From d972741157e4d080ebb52d4f7b695a04188045d8 Mon Sep 17 00:00:00 2001
From: osmaczko <33099791+osmaczko@users.noreply.github.com>
Date: Tue, 19 May 2026 21:26:09 +0200
Subject: [PATCH] chore: add adr for client-event-system (#99)
---
docs/adr/0001-client-event-system.md | 315 +++++++++++++++++++++++++++
1 file changed, 315 insertions(+)
create mode 100644 docs/adr/0001-client-event-system.md
diff --git a/docs/adr/0001-client-event-system.md b/docs/adr/0001-client-event-system.md
new file mode 100644
index 0000000..b3f28a1
--- /dev/null
+++ b/docs/adr/0001-client-event-system.md
@@ -0,0 +1,315 @@
+# Client Event System
+
+| Field | Value |
+|---|---|
+| Status | Accepted |
+| Issue | https://github.com/logos-messaging/libchat/issues/97 |
+| Date | 2026-05-19 |
+
+## Context and Problem
+
+Applications currently learn about new conversations from an `is_new_convo: bool` flag on `ContentData` (`core/conversations/src/types.rs:16-20`). Two problems:
+
+1. The flag overloads `ContentData`: protocol metadata is smuggled through a content carrier.
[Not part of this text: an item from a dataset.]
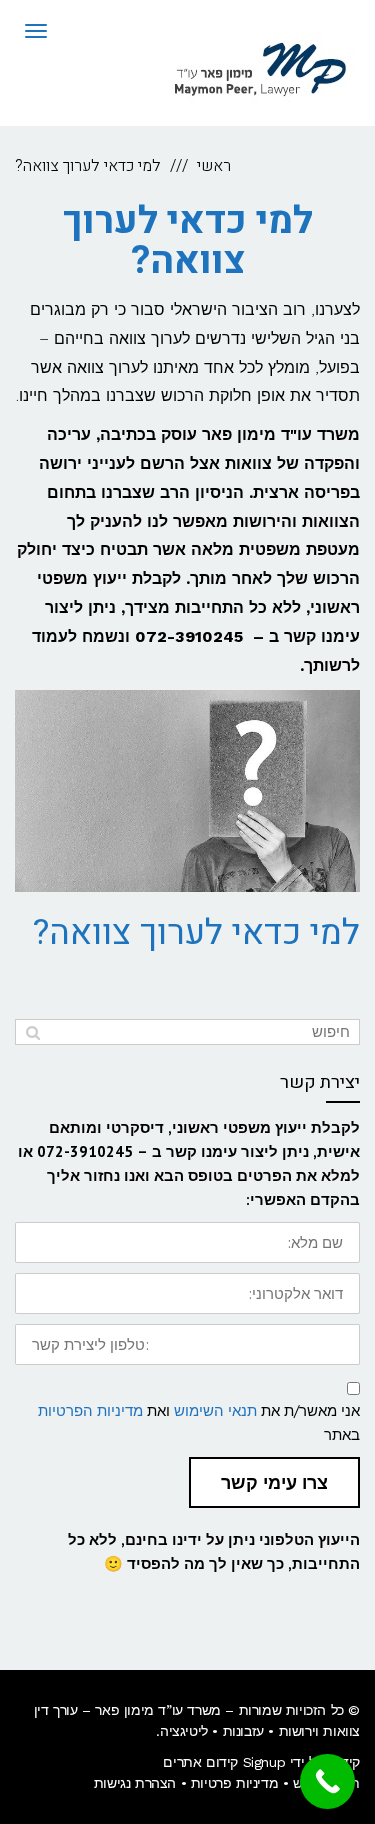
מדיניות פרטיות (234, 1783)
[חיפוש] (32, 1032)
+2. The flag assumes every new conversation carries an initial content frame. Protocols such as MLS allow a conversation to begin without one; in that case `handle_payload` returns `None` and the application never observes the new conversation.
+
+Issue #97 calls for a proper event system that can signal new conversations, delivery receipts, and reliability failures — without piggy-backing on content — and that provides a clear path for adding new event types later.
+
+This ADR specifies the layered design of the event system and how events reach the application.
+
+## Decision Drivers
+
+- **Simplicity of the core.** Fully synchronous and caller-driven: no background work, no callbacks out. External effects are performed through services injected as method parameters.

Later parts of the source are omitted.